Chapelle Notre-Dame de Sérigny
Discrète sentinelle romane au cœur du Berry, la chapelle Notre-Dame de Sérigny tisse douze siècles d'histoire entre voie antique et spiritualité médiévale, avec son vaisseau unique et son chœur gothique tardif reconstruit vers 1500.
History
Nichée dans la commune de Civray, au cœur du département du Cher, la chapelle Notre-Dame de Sérigny est l'un de ces édifices discrets qui concentrent, dans leurs pierres silencieuses, une densité d'histoire exceptionnelle. Implantée sur le tracé d'une voie romaine reliant Poitiers à Bourges, elle s'inscrit dans un paysage berrichon où le temps semble s'être assoupi, loin des foules et du bruit. Son architecture humble et ramassée, caractéristique des oratoires ruraux de la région, n'en recèle pas moins une cohérence formelle remarquable. Ce qui rend la chapelle véritablement singulière, c'est sa double nature architecturale : un vaisseau roman du XIIe siècle, sobre et puissant, prolongé par un chœur gothique tardif reconstruit aux alentours de 1500. Cette juxtaposition de deux sensibilités — la robustesse romane et l'élégance flamboyante naissante — crée un dialogue silencieux entre les époques, lisible dans chaque assise de pierre. Le plan allongé à vaisseau unique, terminé par un chevet plat, est une signature architecturale du Berry roman, que l'on retrouve dans de nombreuses petites églises de la région. L'expérience de visite est celle d'une rencontre intime avec le patrimoine rural français dans ce qu'il a de plus authentique. Ici, pas de décorum monumental ni de mise en scène touristique : l'édifice parle de lui-même, dans sa simplicité, sa résistance au temps et les cicatrices visibles que les siècles y ont laissées. Les traces d'un usage profane au XIXe siècle — cloisonnements intérieurs, vestige d'un atelier de maréchal-ferrant — ajoutent une dimension humaine et presque poignante à la visite. Le cadre environnant, traversé par l'ancienne voie romaine, invite à une balade plus large dans les paysages bocagers du Cher. La chapelle, inscrite aux Monuments Historiques depuis 2009, bénéficie désormais d'une reconnaissance officielle qui garantit sa préservation pour les générations futures. Elle reste un joyau confidentiel, précieux pour les amateurs de patrimoine médiéval et d'architecture religieuse rurale.
Architecture
La chapelle Notre-Dame de Sérigny présente un plan allongé à vaisseau unique, sans bas-côtés ni transept, typique des petits édifices religieux romans du Berry. Cette organisation spatiale concentre le parcours liturgique selon un axe est-ouest rigoureux, de la nef au chœur, jusqu'au chevet plat qui ferme l'ensemble à l'orient. L'absence d'abside semi-circulaire, remplacée par ce mur plat, est une particularité régionale que l'on retrouve dans de nombreuses chapelles et petites églises du Cher et de l'Indre.
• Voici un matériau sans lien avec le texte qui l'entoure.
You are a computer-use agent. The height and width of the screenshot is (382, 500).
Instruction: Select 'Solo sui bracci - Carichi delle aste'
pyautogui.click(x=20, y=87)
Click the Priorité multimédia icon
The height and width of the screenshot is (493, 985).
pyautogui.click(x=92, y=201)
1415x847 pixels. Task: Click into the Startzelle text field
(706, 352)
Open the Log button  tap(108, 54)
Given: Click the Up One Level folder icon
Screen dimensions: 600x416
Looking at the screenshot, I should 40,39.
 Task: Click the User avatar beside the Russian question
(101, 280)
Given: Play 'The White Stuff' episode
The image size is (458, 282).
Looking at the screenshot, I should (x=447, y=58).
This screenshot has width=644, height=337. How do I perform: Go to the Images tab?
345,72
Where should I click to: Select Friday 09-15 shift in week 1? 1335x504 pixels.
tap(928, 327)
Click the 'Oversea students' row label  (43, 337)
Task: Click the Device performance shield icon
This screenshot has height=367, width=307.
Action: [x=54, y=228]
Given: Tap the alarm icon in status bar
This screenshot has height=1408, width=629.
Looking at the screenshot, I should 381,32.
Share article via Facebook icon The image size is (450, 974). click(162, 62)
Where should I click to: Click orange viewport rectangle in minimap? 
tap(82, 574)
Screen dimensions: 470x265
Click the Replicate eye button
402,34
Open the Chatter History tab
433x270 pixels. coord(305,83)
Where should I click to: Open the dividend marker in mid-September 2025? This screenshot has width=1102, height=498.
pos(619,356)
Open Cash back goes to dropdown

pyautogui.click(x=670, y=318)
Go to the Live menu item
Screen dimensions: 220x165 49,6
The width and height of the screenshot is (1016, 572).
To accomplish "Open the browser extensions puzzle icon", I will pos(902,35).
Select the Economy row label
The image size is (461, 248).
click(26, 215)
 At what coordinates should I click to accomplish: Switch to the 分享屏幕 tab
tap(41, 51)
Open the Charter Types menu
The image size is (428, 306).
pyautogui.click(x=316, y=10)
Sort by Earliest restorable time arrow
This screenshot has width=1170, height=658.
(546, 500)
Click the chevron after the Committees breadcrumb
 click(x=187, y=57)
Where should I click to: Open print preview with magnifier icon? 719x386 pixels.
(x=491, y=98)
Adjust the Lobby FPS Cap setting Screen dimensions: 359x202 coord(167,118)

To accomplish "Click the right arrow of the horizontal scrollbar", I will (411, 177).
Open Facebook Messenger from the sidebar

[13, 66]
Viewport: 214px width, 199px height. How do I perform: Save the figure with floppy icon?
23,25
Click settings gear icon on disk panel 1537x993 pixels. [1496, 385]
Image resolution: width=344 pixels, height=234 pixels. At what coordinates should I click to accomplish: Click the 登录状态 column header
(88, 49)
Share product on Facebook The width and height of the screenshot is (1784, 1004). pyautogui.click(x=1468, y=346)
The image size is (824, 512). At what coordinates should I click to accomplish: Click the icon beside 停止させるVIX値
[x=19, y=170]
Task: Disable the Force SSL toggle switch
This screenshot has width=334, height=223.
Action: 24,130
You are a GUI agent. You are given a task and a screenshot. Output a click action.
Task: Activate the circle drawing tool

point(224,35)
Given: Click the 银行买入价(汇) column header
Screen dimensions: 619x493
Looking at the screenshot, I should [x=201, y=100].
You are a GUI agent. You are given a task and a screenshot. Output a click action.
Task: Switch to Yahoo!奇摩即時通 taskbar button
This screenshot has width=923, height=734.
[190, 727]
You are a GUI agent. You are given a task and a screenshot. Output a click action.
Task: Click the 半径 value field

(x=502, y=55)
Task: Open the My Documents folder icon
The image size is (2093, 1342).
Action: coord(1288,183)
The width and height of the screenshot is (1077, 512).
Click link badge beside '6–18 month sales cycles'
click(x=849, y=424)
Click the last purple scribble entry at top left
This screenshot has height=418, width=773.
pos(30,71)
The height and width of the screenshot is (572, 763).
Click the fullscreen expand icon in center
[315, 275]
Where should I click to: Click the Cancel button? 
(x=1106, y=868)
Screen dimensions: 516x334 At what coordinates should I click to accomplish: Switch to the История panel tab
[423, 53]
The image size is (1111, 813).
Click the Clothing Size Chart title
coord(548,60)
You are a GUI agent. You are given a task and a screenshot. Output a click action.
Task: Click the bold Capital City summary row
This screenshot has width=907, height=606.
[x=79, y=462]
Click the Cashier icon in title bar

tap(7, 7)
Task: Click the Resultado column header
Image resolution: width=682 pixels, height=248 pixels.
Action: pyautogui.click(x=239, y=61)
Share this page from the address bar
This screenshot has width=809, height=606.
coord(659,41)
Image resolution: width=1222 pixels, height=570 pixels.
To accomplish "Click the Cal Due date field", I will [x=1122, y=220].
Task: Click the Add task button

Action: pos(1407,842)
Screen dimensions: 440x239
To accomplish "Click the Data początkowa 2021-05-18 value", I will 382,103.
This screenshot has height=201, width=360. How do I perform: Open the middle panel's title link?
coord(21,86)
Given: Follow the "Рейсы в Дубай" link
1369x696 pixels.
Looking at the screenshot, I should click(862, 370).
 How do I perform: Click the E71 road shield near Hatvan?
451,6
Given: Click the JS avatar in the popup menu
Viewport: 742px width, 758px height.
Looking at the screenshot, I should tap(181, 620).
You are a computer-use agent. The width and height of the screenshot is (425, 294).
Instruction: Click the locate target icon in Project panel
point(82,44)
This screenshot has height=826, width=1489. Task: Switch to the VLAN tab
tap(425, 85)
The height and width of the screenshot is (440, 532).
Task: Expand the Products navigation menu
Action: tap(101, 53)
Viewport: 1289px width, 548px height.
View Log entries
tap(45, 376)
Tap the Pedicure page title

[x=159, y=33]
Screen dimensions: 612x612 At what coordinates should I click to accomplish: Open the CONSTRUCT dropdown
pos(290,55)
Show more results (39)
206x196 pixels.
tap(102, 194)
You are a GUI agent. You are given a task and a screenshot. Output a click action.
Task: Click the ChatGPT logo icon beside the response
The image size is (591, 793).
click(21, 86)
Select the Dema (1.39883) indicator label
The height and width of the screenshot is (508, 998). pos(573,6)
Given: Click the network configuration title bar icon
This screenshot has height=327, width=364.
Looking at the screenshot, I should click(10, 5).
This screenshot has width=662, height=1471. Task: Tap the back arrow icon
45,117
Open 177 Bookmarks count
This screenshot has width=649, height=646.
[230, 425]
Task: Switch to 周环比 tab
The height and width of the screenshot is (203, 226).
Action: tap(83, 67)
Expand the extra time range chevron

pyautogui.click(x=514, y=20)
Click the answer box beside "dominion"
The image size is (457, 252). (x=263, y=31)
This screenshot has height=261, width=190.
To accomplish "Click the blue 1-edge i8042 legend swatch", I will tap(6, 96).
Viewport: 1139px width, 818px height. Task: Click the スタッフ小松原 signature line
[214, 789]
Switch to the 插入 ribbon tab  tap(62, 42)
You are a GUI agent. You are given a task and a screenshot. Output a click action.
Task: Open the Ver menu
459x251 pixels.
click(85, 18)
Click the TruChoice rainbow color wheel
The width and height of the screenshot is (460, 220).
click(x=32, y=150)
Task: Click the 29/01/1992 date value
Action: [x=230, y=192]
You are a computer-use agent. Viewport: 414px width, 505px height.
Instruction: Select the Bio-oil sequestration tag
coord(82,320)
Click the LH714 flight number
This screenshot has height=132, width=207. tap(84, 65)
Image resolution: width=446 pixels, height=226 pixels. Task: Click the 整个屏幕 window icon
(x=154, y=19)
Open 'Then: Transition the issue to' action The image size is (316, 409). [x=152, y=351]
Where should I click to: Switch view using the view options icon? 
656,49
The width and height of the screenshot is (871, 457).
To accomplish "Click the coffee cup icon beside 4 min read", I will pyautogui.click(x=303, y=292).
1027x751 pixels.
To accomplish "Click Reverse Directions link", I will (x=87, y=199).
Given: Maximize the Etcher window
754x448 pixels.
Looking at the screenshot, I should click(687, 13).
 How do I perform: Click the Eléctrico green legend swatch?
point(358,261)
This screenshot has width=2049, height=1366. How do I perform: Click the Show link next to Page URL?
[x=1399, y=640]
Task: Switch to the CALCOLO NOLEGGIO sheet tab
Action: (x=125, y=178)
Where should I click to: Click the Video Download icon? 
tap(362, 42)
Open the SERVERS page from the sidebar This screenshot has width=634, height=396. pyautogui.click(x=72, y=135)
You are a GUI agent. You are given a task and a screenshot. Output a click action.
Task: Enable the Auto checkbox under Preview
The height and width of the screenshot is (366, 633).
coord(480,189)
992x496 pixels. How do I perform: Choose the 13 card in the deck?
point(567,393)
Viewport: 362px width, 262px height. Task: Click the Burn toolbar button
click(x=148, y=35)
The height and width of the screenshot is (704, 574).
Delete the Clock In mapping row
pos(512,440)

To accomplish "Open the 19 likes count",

La nef, datant du XIIe siècle, exprime la sobriété propre à l'architecture romane berrichonne : murs épais en moellons calcaires, fenêtres étroites filtrant une lumière parcimonieuse, volumes massifs qui confèrent à l'espace intérieur une atmosphère de recueillement presque minéral. La dernière travée de cette nef, remaniée vers 1500, constitue une zone de transition lisible entre les deux campagnes de construction. Le chœur, reconstruit à cette même époque, reflète les influences gothiques tardives ou flamboyantes qui pénétraient alors progressivement l'architecture religieuse rurale du Centre de la France. La charpente à chevrons portant fermes, mise en place lors de la restauration de 1500 environ, constitue un élément technique remarquable. Ce type de charpente, qui repose sur des fermes triangulées supportant des chevrons rayonnants, représente une solution élégante et économique typique de la fin du Moyen Âge. À l'intérieur, les traces des cloisonnements du XIXe siècle témoignent des transformations profanes subies par l'édifice, sans pour autant effacer la lisibilité de l'espace d'origine.